Я надеялся умереть... Но я не умер. Чертова больница... Потребовалось не так много времени, чтобы я понял, что я совершил самый ужасный поступок в моей жизни. Я бросил своего ребенка на произвол судьбы. Думал ли я об этом, когда водил куском стекла по шее? Я думал о своем уродстве и о том, какой я несчастный. А теперь я лежал и не мог пошевелиться, лишь только как будто через толщу воды до меня доносились чьи-то голоса, и, сходя с ума от одиночества, я пытался их слушать.

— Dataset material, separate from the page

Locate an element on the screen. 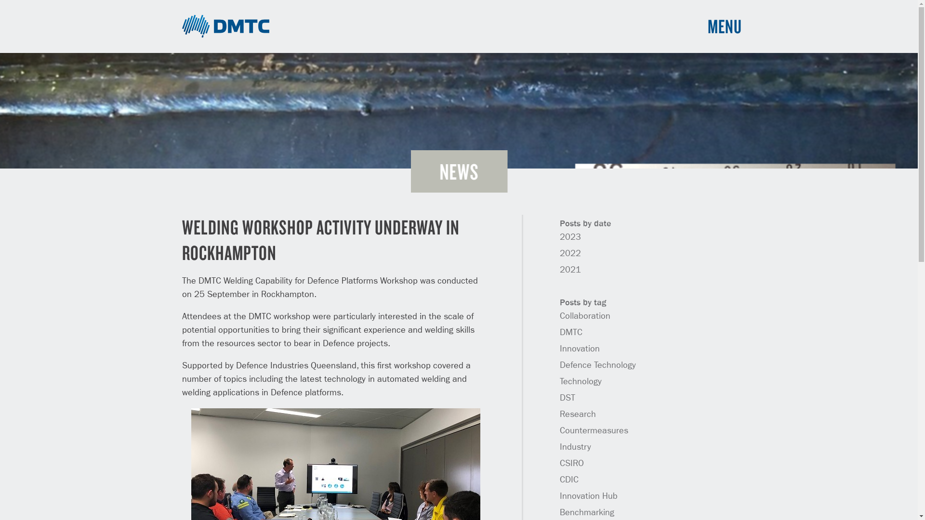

Мне никогда не было так горько. Что со мной? Паралич? Кома? Я не чувствовал себя, я пытался пошевелиться и не мог. Зато у меня была масса времени, чтобы подумать, лежа в одиночестве и темноте. Я ведь выжил, роды прошли удачно и всё равно... Из-за чего я хотел покончить с собой? Потому что мой альфа потискал какую-то шлюху? Я уже попал один раз в аварию, когда поехал в другой город, из-за того, что человек, в которого я был влюблен, женился на другом. Ничему меня жизнь не учит...

Опять голос... Я собрал все мысли и снова начал пытаться слушать, разобрать слова. Это был голос Эрвина. Эрвин, милый, что ты забыл тут? Возле моего живого трупа?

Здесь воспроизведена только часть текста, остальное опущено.